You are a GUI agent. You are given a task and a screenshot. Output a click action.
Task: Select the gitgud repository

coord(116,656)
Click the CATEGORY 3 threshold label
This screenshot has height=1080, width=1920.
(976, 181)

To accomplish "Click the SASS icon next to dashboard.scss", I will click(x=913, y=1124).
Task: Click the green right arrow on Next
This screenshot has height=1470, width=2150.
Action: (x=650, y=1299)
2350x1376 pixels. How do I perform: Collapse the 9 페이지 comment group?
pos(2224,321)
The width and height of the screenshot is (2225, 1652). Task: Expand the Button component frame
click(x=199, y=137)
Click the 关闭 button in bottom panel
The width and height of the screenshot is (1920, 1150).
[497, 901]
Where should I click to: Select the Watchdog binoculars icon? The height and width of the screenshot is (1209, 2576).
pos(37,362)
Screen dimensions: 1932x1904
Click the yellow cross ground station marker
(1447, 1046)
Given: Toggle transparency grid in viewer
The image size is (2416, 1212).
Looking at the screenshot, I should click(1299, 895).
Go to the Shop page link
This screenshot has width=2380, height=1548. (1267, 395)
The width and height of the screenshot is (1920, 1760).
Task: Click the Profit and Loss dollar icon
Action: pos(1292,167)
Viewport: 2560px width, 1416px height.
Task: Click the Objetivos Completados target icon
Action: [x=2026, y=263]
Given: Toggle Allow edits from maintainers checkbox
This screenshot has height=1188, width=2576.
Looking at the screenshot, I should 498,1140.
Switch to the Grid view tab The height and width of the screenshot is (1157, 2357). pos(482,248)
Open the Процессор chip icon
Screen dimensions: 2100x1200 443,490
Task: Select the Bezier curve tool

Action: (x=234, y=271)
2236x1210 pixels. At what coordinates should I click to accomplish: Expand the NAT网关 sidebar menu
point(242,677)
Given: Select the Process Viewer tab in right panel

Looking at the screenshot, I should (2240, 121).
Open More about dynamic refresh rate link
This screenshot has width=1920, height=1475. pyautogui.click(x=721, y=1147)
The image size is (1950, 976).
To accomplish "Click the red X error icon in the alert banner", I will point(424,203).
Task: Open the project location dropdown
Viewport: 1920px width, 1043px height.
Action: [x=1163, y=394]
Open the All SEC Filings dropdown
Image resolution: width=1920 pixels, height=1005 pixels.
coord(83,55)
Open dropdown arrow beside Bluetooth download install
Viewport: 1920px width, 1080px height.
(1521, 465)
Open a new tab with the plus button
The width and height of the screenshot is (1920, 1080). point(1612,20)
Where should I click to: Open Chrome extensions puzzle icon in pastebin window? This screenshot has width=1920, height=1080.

* * * * * * * * *

THE TASK:
Output the data once more, exactly as given.

SOLUTION TO THE EXERCISE:
You are a GUI agent. You are given a task and a screenshot. Output a click action.
Task: Select the gitgud repository

coord(116,656)
Click the CATEGORY 3 threshold label
This screenshot has height=1080, width=1920.
(976, 181)

To accomplish "Click the SASS icon next to dashboard.scss", I will click(x=913, y=1124).
Task: Click the green right arrow on Next
This screenshot has height=1470, width=2150.
Action: (x=650, y=1299)
2350x1376 pixels. How do I perform: Collapse the 9 페이지 comment group?
pos(2224,321)
The width and height of the screenshot is (2225, 1652). Task: Expand the Button component frame
click(x=199, y=137)
Click the 关闭 button in bottom panel
The width and height of the screenshot is (1920, 1150).
[497, 901]
Where should I click to: Select the Watchdog binoculars icon? The height and width of the screenshot is (1209, 2576).
pos(37,362)
Screen dimensions: 1932x1904
Click the yellow cross ground station marker
(1447, 1046)
Given: Toggle transparency grid in viewer
The image size is (2416, 1212).
Looking at the screenshot, I should click(1299, 895).
Go to the Shop page link
This screenshot has width=2380, height=1548. (1267, 395)
The width and height of the screenshot is (1920, 1760).
Task: Click the Profit and Loss dollar icon
Action: pos(1292,167)
Viewport: 2560px width, 1416px height.
Task: Click the Objetivos Completados target icon
Action: [x=2026, y=263]
Given: Toggle Allow edits from maintainers checkbox
This screenshot has height=1188, width=2576.
Looking at the screenshot, I should 498,1140.
Switch to the Grid view tab The height and width of the screenshot is (1157, 2357). pos(482,248)
Open the Процессор chip icon
Screen dimensions: 2100x1200 443,490
Task: Select the Bezier curve tool

Action: (x=234, y=271)
2236x1210 pixels. At what coordinates should I click to accomplish: Expand the NAT网关 sidebar menu
point(242,677)
Given: Select the Process Viewer tab in right panel

Looking at the screenshot, I should (2240, 121).
Open More about dynamic refresh rate link
This screenshot has width=1920, height=1475. pyautogui.click(x=721, y=1147)
The image size is (1950, 976).
To accomplish "Click the red X error icon in the alert banner", I will point(424,203).
Task: Open the project location dropdown
Viewport: 1920px width, 1043px height.
Action: [x=1163, y=394]
Open the All SEC Filings dropdown
Image resolution: width=1920 pixels, height=1005 pixels.
coord(83,55)
Open dropdown arrow beside Bluetooth download install
Viewport: 1920px width, 1080px height.
(1521, 465)
Open a new tab with the plus button
The width and height of the screenshot is (1920, 1080). point(1612,20)
Where should I click to: Open Chrome extensions puzzle icon in pastebin window? This screenshot has width=1920, height=1080.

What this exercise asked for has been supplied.